Give every line of the data again, unchanged, but with no pictures.

(Dataset entries)
· · · ·
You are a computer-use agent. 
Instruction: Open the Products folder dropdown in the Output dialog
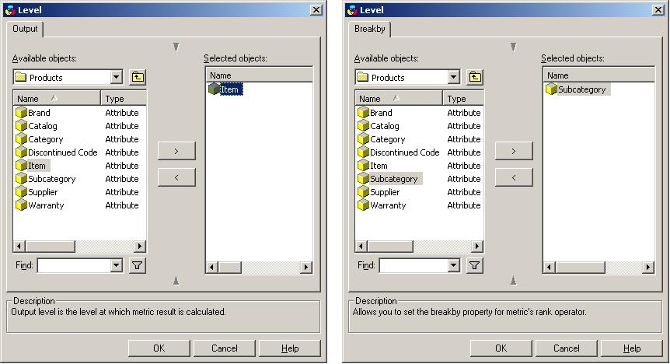click(117, 77)
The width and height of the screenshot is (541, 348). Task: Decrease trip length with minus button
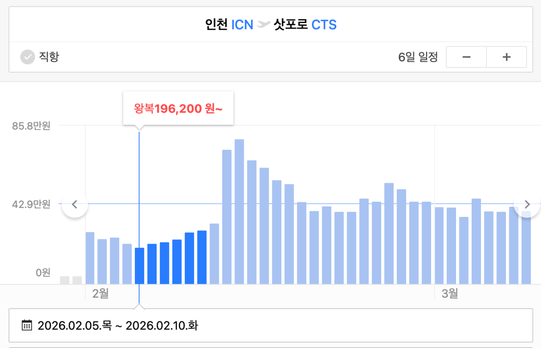(466, 57)
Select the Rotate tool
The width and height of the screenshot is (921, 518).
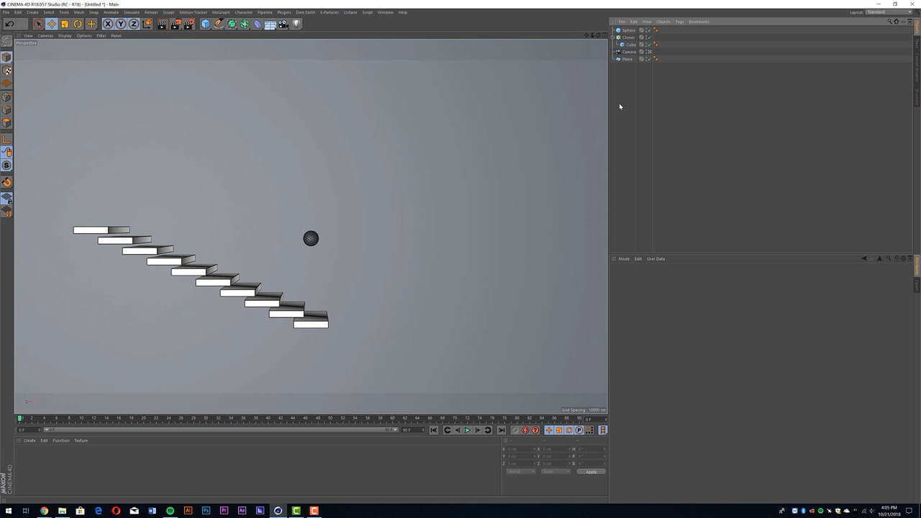point(77,24)
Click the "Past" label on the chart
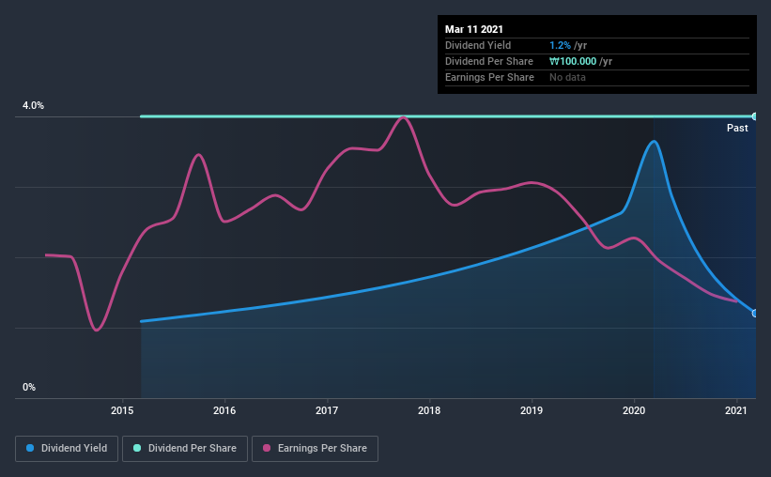The height and width of the screenshot is (477, 771). (x=737, y=128)
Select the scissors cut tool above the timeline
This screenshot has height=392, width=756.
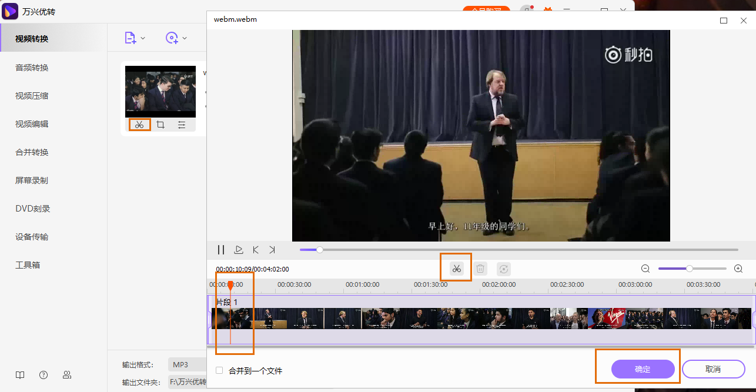[456, 268]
· · · ·
SOLUTION:
You are a computer-use agent. 
Instruction: Open the Products folder dropdown in the Output dialog
click(117, 77)
The width and height of the screenshot is (541, 348). Task: Decrease trip length with minus button
(466, 57)
Select the Rotate tool
The width and height of the screenshot is (921, 518).
point(77,24)
Click the "Past" label on the chart
The height and width of the screenshot is (477, 771). (x=737, y=128)
Select the scissors cut tool above the timeline
This screenshot has height=392, width=756.
[456, 268]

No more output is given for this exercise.